According to the article on the 2020 Wolf Prize in Medicine, where and when is the award ceremony scheduled?

### SELECTED EXTRACT
=== Section Start ===

By Rajaneesh K. Gopinath, Ph.D.
Prof. Jennifer Doudna and Prof. Emmanuelle Charpentier bag the prestigious award for their pioneering work in developing the CRISPR/Cas9 editing technology.
The Wolf Prize is an international recognition bestowed upon scientists for their contributions to society. Granted by the Wolf Foundation in Israel since 1978, the prestigious award is named after the inventor Ricardo Wolf. On Monday, the chairman of the foundation, Nobelist Prof. Dan Shechtman announced this year’s laureates. The Wolf Prize in Medicine for the year 2020 went to Jennifer Doudna of UC Berkeley “for revealing the medicine-revolutionizing mechanism of bacterial immunity via RNA-guided genome editing” and Emmanuelle Charpentier of Max Planck Institute “for deciphering and repurposing the bacterial CRISPR/Cas9 immune system for genome editing”.
The discovery of the CRISPR/Cas9 system is a radical breakthrough of this century. Initially identified as a highly specialized adaptive immune system in bacteria and archaea, it was soon adapted as a gene-editing tool in other organisms. The near precision and relative simplicity with which a guide RNA and Cas9 enzyme could edit/repair the genome was previously unheard of. The technology has already started to impact modern biology and it is expected to truly revolutionize medicine with newer research providing regular upgradations. Among the various people who have shaped this rapidly growing field, collaborators Doudna and Charpentier have played a pivotal role in demonstrating that the CRISPR/Cas9 bacterial immune system could be tailored to edit any DNA region of one’s interest. Their results were published in a seminal Science paper in 2012.
Due to its potency, the CRISPR technology is also under the heavy danger of being misused. Its ethical implementation is yet to be properly delineated and a few scientists have been found guilty of breaching the line. With this award, Prof. Doudna is also recognized for her efforts in seeking global involvement in drafting ethical guidelines for CRISPR usage. Each laureate will receive a certificate and $100,000 prize in the award ceremony scheduled at Jerusalem on June 11, 2020.

=== Section End ===

### DATA RECORDS
=== Section Start ===

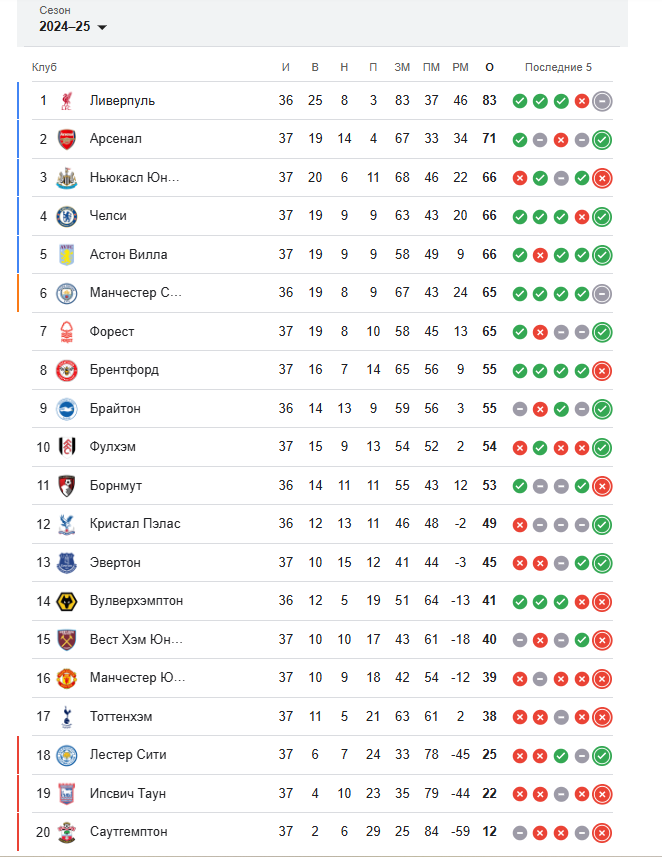Select the Manchester City badge icon
This screenshot has height=857, width=662.
click(66, 294)
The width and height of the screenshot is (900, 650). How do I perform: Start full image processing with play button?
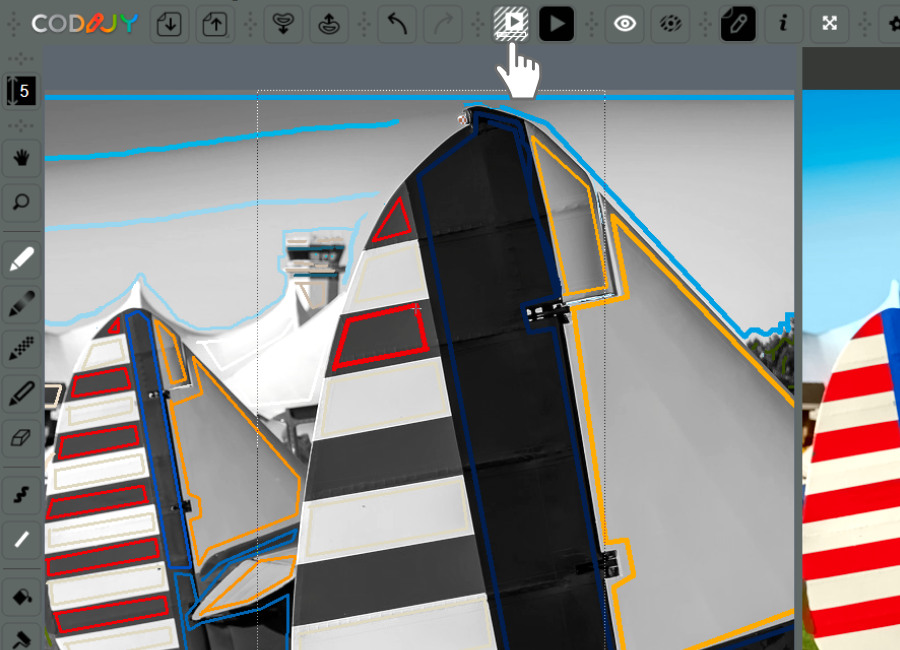(x=556, y=24)
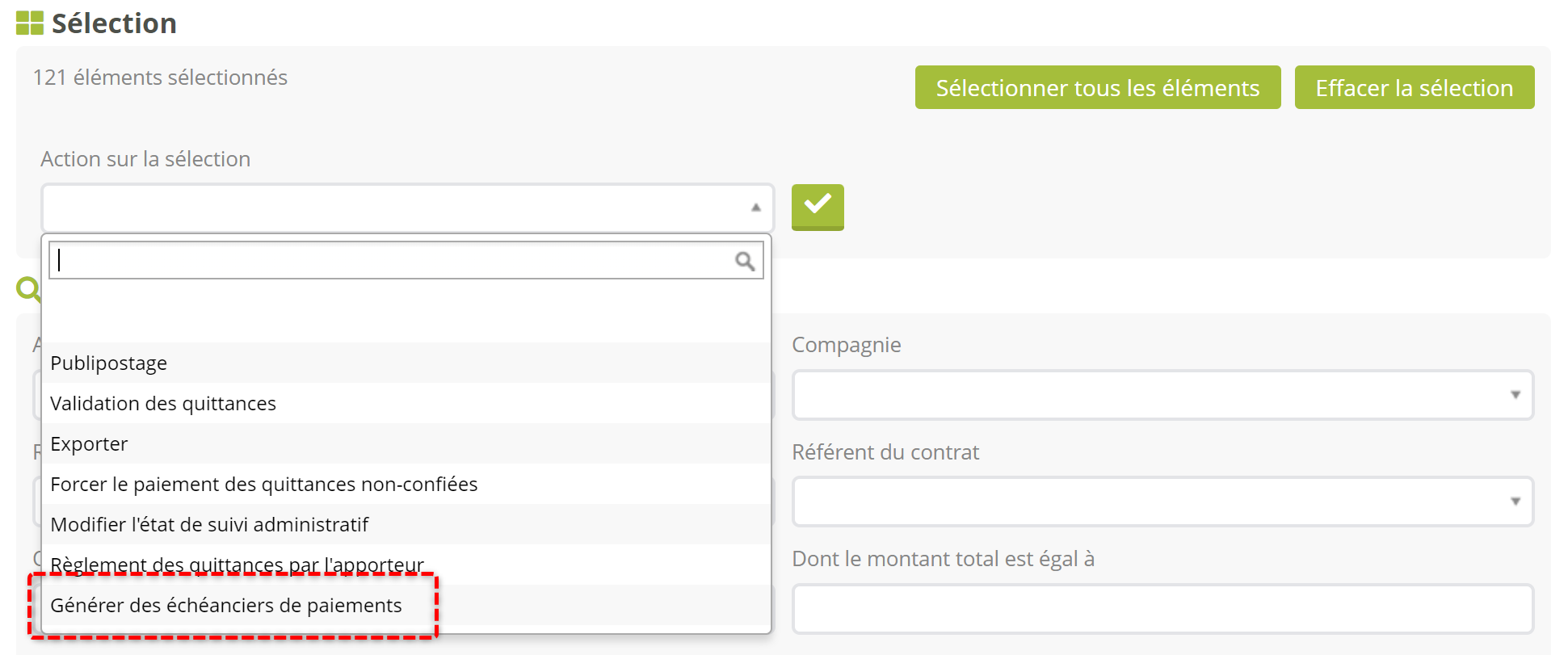The image size is (1568, 655).
Task: Expand the Référent du contrat dropdown
Action: point(1162,502)
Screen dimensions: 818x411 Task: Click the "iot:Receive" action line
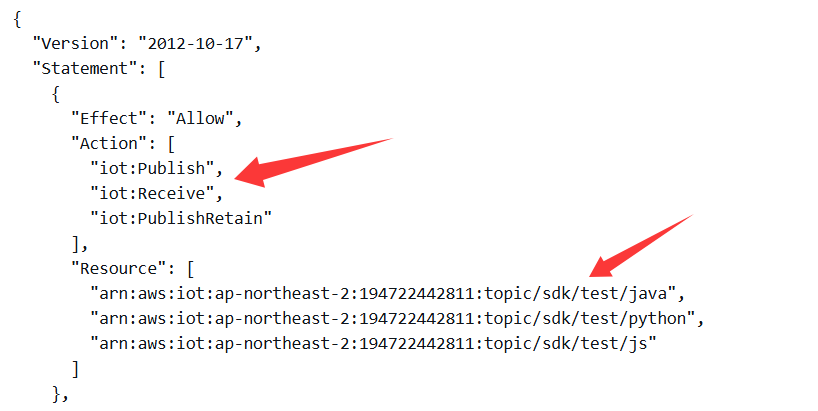tap(157, 194)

=== Section End ===

### RESPONSE TO THE EXERCISE
In Jerusalem on June 11, 2020.